Before big shopping events like CyberWeek, the entire team needed a month to get the technology ready to scale and had to overprovision their clusters by 10-15% to account for the uncertain traffic volume. This exercise was expensive and time-consuming, and valuable resources were being squandered because of the unknowns.
Challenge #2: Inability to tap into real-time data creates burden for customers
”The next evolution of our use case in Kafka: taking each critical type of e-commerce event and building a data model which could load data in real time using a stream processor." ~ Mahendra Kumar, VP of Data and Software Engineering at BigCommerce
Kafka was originally instituted to help BigCommerce capture critical retail events such as orders and cart updates. These events were stored in a NoSQL database as they came in. But with that model, the company was not able to tap into streaming data, and that meant they couldn’t exactly provide real-time data analysis for merchants who wanted to be able to extract quick insights from the data.
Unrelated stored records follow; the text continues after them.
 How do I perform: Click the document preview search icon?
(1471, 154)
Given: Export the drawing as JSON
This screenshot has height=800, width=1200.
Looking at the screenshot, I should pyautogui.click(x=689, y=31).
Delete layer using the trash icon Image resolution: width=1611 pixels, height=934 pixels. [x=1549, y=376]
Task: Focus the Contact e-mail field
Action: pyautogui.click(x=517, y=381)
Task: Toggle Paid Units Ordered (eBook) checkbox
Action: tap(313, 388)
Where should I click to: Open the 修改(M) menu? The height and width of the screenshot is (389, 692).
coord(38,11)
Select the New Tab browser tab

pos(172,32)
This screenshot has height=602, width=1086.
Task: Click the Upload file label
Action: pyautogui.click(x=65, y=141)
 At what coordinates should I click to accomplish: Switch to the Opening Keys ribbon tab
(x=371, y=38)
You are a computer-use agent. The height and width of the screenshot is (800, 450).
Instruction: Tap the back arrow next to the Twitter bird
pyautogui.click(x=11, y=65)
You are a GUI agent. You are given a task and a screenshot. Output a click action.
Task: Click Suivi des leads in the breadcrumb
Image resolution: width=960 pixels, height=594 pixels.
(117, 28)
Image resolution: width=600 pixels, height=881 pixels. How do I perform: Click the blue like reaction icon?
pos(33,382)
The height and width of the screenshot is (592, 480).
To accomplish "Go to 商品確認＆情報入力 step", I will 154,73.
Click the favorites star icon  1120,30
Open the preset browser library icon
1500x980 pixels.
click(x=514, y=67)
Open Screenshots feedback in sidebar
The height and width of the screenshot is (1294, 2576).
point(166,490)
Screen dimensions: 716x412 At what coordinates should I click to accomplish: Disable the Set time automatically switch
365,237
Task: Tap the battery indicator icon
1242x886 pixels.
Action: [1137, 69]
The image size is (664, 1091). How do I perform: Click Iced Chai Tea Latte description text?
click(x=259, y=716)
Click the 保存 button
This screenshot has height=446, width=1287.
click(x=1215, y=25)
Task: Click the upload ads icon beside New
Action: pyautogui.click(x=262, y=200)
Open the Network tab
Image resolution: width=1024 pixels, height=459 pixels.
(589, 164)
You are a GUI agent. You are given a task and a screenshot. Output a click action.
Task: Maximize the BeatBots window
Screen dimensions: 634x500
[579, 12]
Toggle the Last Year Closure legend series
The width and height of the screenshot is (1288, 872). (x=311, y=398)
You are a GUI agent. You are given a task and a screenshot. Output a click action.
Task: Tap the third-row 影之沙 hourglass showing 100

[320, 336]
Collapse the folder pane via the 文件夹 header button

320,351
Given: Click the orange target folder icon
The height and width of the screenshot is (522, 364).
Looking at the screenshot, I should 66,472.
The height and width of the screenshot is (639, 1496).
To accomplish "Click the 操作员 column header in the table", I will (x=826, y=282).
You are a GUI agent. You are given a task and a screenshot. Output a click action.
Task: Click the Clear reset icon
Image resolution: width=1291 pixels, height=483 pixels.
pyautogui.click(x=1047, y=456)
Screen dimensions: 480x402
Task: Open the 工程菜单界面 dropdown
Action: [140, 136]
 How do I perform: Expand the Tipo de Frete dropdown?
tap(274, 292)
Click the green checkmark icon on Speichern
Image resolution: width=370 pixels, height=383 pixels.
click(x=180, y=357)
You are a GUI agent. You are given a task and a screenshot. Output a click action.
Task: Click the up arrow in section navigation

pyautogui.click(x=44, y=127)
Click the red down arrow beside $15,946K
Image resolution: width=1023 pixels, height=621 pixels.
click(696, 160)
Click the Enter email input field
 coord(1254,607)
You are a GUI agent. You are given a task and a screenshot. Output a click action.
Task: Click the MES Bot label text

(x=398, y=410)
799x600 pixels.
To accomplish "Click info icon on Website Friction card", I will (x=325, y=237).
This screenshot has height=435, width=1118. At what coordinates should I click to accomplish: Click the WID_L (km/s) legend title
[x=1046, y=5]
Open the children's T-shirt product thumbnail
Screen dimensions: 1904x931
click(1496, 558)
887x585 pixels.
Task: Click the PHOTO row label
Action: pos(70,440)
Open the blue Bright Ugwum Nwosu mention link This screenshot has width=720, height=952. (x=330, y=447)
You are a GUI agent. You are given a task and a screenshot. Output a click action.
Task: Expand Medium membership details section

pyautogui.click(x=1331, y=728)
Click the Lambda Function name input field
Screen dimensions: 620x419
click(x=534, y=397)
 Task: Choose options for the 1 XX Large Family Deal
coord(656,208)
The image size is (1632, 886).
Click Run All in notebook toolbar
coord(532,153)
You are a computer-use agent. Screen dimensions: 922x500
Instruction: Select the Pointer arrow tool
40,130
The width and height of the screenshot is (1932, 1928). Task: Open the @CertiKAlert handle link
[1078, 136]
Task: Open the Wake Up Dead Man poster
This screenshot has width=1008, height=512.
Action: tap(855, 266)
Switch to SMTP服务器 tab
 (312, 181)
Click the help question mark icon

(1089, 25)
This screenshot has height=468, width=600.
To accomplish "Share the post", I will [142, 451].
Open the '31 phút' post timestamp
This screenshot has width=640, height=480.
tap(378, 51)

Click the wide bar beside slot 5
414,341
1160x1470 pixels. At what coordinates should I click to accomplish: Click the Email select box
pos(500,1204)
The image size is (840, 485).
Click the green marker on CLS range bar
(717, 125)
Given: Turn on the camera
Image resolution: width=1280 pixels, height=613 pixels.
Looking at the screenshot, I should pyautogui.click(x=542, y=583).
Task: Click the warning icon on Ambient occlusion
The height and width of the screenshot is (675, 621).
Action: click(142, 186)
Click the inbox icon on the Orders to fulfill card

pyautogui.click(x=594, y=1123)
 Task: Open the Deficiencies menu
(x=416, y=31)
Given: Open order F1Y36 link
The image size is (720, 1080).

From time to time, the system would go down, and that would cause a spike of events to backlog, which degraded the merchant and end-user experience. BigCommerce had an ETL, batch-based system for analytics and insights, resulting in a wait time of eight hours before merchants could get their analytics reports. This system consisted of 30+ MapReduce jobs. On occasion, jobs would fail and need manual intervention, causing even further delays.